United States-China: President Trump’s eldest son, Donald Trump, Jr., late last week warned against investing in China, mostly because its legal system is tilted against foreigners. He added that, “I don’t think we can pretend they’re an ally. That would be, I think, foolish.” The same day, US Agriculture Secretary Brooke Rollins testified before Congress that dependence on China for food, fertilizer, and other agricultural inputs poses an “existential” threat to the US.
- The statements come as President Trump continues trying to establish a kind of détente with China after its bruising pushback to his tariff war last year.
- The statements illustrate how, despite the president’s effort to cool tensions, many investors, businessmen, economists, and policymakers see risk in drawing too close to Beijing.
India: The youth-oriented Cockroach Janta Party (CJP), which has drawn millions of followers after starting out as a joke on social media, held its first real-life protest march in New Delhi on Saturday. The move from social media to real life suggests that the Cockroaches, as they have become known, could become a viable opposition movement against Prime Minister Modi and his increasingly repressive Hindu-nationalist government. If so, it could undermine policy stability in India and potentially damage the country’s improving investment environment.

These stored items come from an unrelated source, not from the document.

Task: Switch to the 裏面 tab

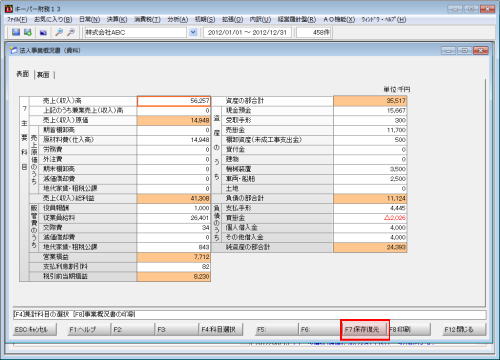Action: point(43,75)
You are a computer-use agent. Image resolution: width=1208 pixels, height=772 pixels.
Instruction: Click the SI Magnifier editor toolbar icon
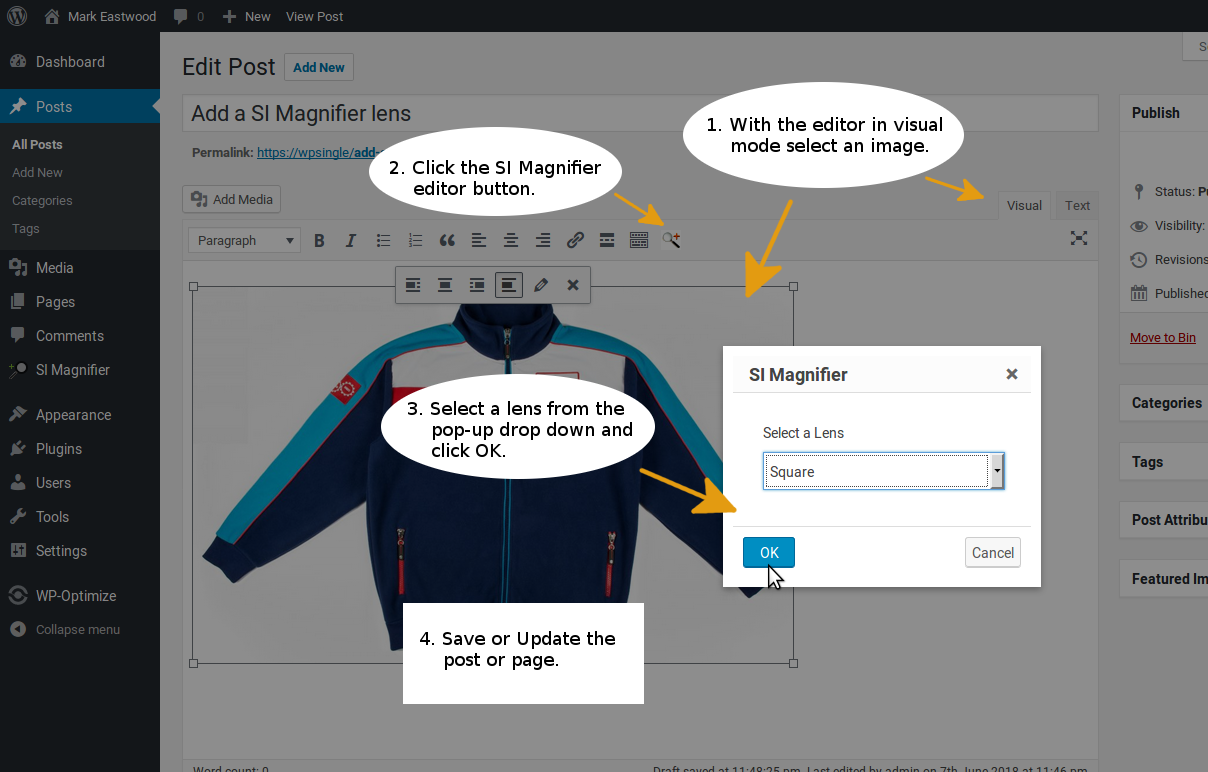coord(671,240)
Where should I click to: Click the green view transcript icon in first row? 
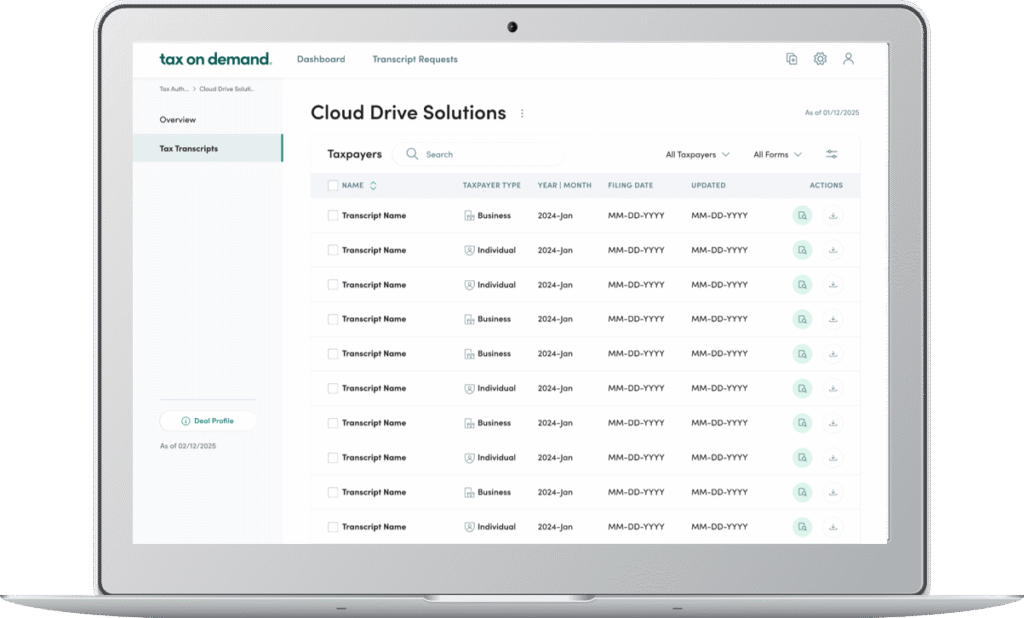click(x=802, y=216)
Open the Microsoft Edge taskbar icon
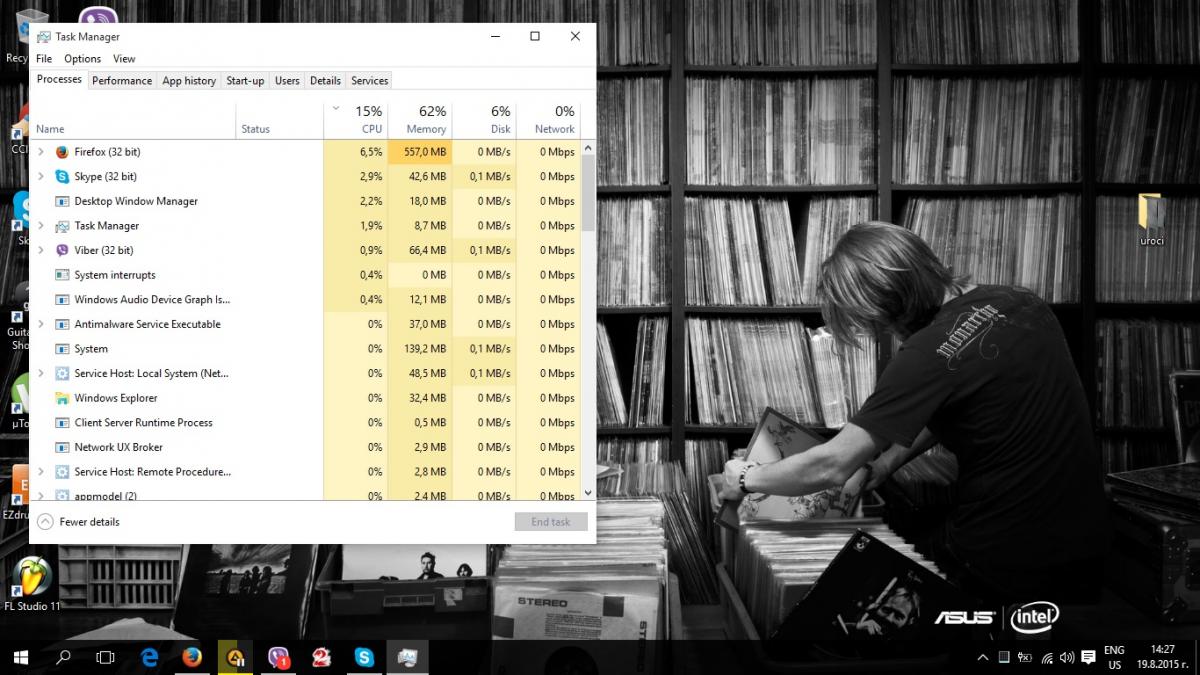 pyautogui.click(x=150, y=657)
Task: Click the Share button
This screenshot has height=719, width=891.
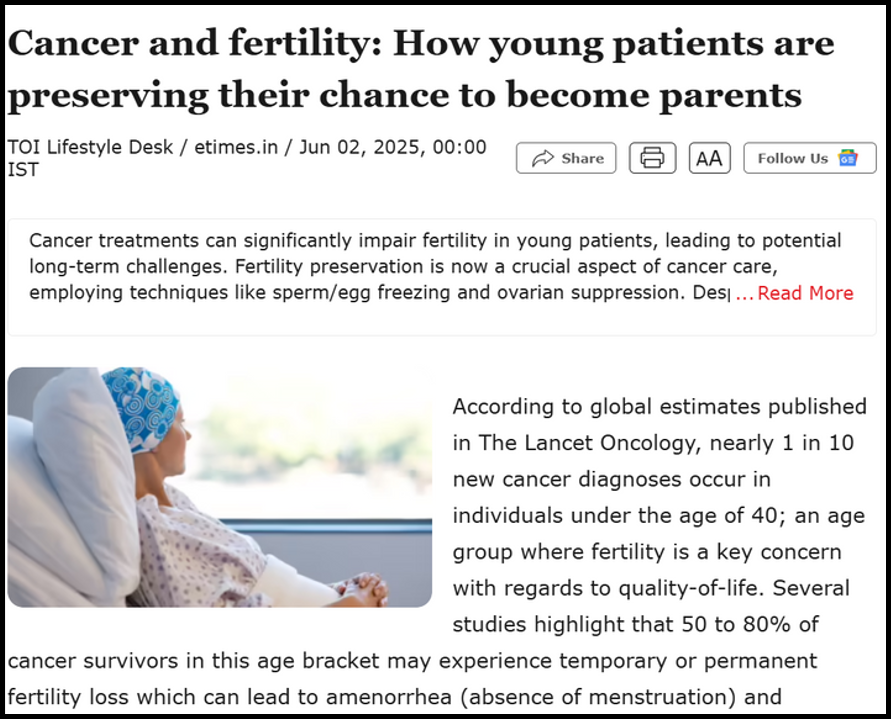Action: [566, 158]
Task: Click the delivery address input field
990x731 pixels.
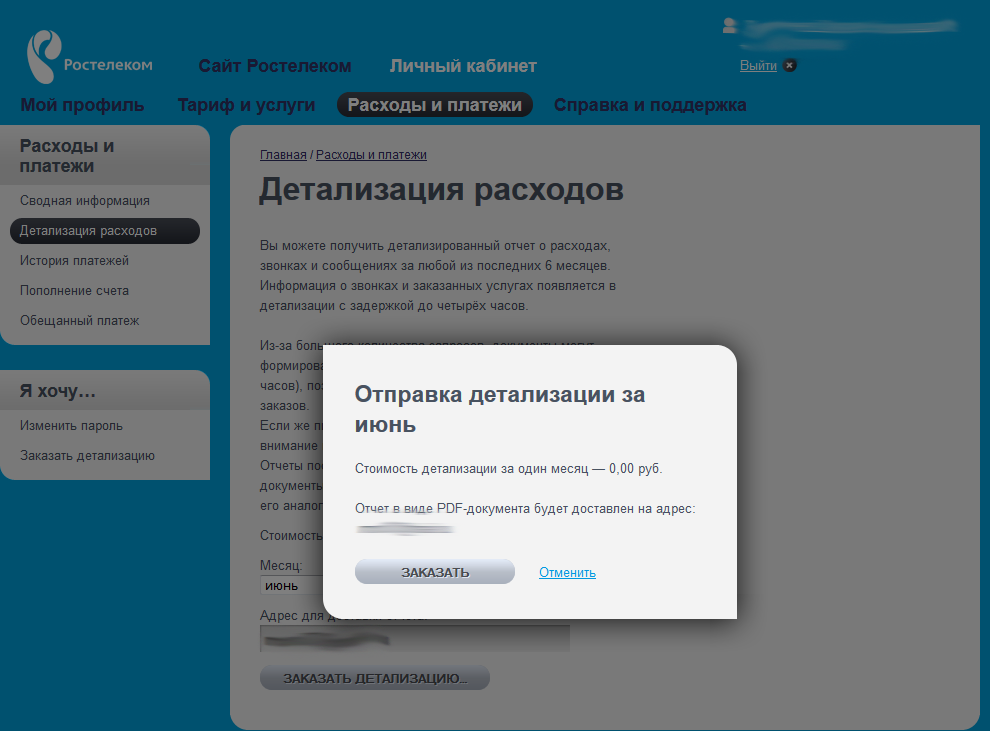Action: tap(414, 638)
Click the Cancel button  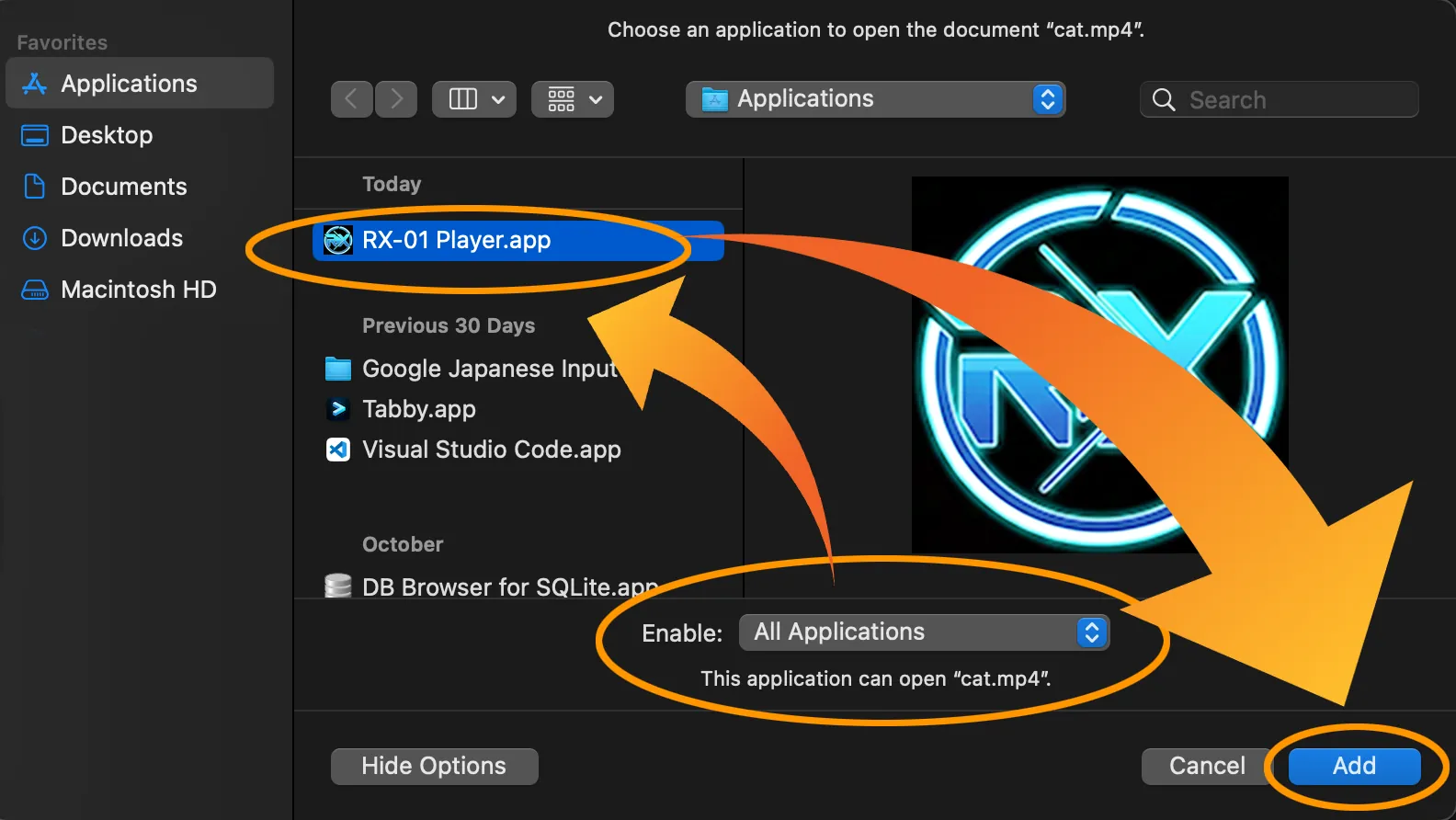1206,766
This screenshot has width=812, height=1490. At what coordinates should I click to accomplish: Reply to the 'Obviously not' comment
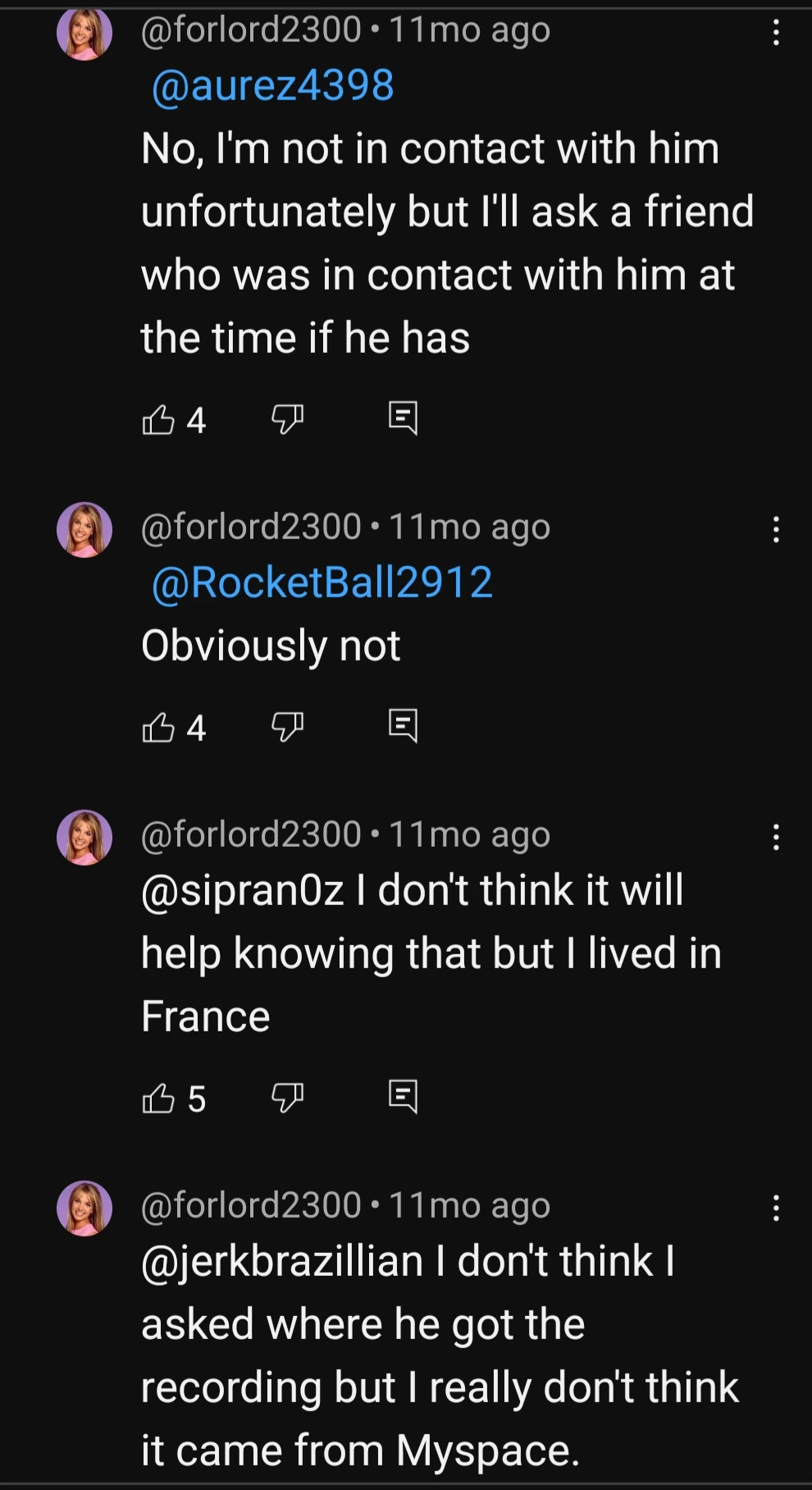pyautogui.click(x=403, y=725)
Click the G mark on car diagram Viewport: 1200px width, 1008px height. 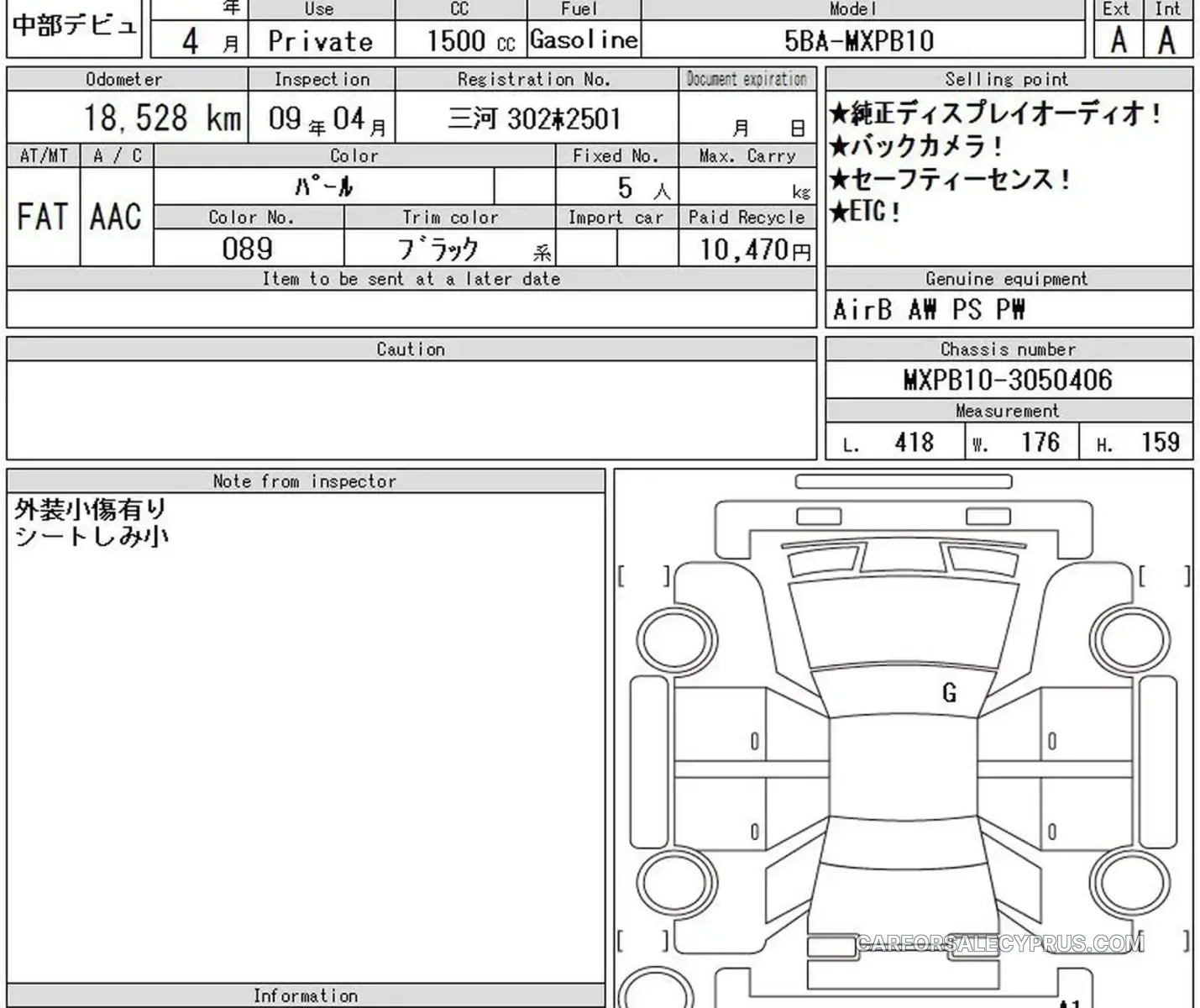click(x=949, y=693)
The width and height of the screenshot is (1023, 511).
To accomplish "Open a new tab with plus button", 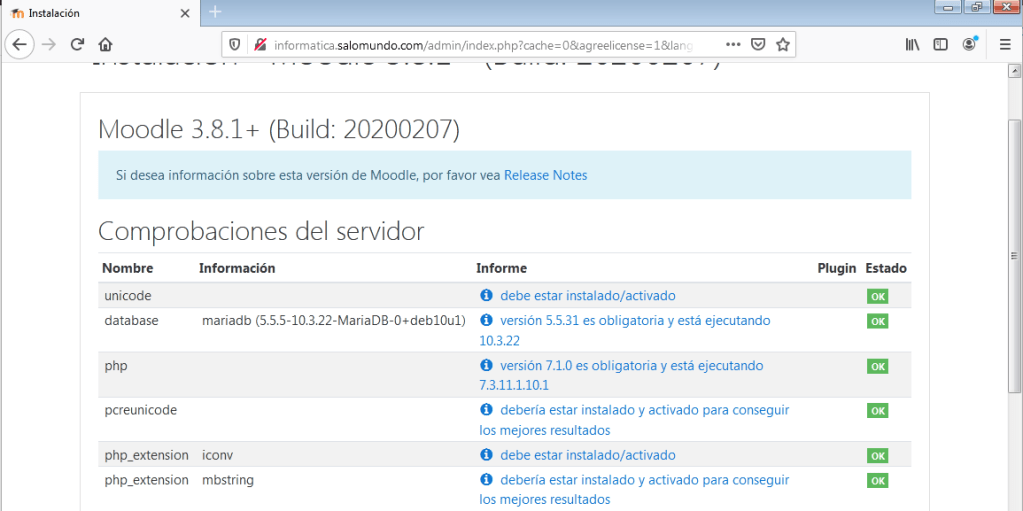I will (x=215, y=12).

US Artificial Intelligence Industry: President Trump on Friday provided further evidence that he may push for the government to take ownership stakes in major AI firms, telling reporters that, “There’s something very interesting about it, where it almost becomes a partnership with the American public.” While the president appeared to base the idea on the opportunity for US citizens to participate in the vast value creation some expect from the technology, industry leaders also believe public ownership could ease public opposition to it.
- Of course, government “ownership of the means of production” is one definition of socialism, an epithet that right-wing politicians often apply to left-wing policies. Indeed, Democratic Socialist Sen. Bernie Sanders has proposed that the federal government take 50% ownership stakes in top AI companies.
- On the other hand, populist policies that focus on the interests of working-class people are increasingly embraced by both the right and the left. Indeed, when asked about the Sanders proposal, Trump responded, “As far as economics is concerned, we have certain things that aren’t that far apart. People are surprised.”